To do:
a: Answer these questions from the My Day column:
(i) What did the man who stopped the writer after the homesteaders' meeting say he had made?
(ii) What is the middle name of the young lady in the photograph one man handed over?
(iii) At what time did Mrs. Scheider and the writer get into Washington?
b: Write out the stretch of the My Day column from "A little of" through "on the project.".

Extract provided:
★ ★ ★ ★ ★

My Day by Eleanor Roosevelt

Text Size: Small Text Normal Text Large Text Larger Text

WASHINGTON, Tuesday—As I was coming out of the homesteaders' meeting yesterday, one of the men stopped me and said: "I wish you could come down to my house, I've made a lot of new furniture and the house is looking very nice." I can't help thinking that there is a personal satisfaction in feeling that you have in your own home things which have been made by your own hands. I have always felt that that was one reason why our forefathers often made really lovely things. They did not work under a strain or in a great hurry for they were making things which would have to be used in their homes for many years to come, and every thing they did was done with both use and beauty in mind.

A little of that feeling is being recaptured in places where again people are making for their own use, with their own hands, things they are going to live with. Next time I go to Arthurdale I hope to have time to visit a number of houses, and see not only the furniture but some of the new babies who are growing up so quickly. One man handed me a photograph of a young lady whose middle name is Eleanor and I think she must be at least two years old, though she was born on the project.

Mrs. Scheider and I got into Washington last night at eleven-forty. We dined on the train with some of the other people who went down with us and put in five hours of uninterrupted work, a rare thing for us and one we rejoiced in.

★ ★ ★ ★ ★

[Entries on locating words and elements]
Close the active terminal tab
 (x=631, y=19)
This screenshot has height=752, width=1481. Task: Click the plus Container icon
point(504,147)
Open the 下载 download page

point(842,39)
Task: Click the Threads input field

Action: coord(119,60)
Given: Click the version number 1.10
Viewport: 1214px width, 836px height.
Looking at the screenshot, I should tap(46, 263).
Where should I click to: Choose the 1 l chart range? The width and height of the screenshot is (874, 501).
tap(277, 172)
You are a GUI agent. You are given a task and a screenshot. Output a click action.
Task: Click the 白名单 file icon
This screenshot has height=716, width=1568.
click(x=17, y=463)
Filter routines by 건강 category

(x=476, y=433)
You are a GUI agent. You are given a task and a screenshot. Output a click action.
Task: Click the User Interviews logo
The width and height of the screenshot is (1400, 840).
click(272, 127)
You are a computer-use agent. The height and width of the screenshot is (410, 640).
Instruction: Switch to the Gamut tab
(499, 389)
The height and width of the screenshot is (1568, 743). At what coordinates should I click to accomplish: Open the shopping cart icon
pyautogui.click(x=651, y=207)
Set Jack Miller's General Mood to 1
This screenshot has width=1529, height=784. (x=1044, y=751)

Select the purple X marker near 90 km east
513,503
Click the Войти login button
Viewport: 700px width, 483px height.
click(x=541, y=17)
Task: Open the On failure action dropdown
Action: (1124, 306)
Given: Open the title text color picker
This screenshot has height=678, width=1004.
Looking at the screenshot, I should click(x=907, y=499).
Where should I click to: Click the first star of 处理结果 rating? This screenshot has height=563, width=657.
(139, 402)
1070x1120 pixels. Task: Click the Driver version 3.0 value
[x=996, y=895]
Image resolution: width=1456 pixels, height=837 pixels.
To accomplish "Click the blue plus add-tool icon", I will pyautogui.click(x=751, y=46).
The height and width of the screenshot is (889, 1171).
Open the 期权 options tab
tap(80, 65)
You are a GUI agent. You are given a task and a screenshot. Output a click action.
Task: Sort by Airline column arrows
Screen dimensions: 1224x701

★ ★ ★ ★ ★

Results for the exercise:
a:
(i) A lot of new furniture.
(ii) Eleanor.
(iii) Eleven-forty last night.

b:
A little of that feeling is being recaptured in places where again people are making for their own use, with their own hands, things they are going to live with. Next time I go to Arthurdale I hope to have time to visit a number of houses, and see not only the furniture but some of the new babies who are growing up so quickly. One man handed me a photograph of a young lady whose middle name is Eleanor and I think she must be at least two years old, though she was born on the project.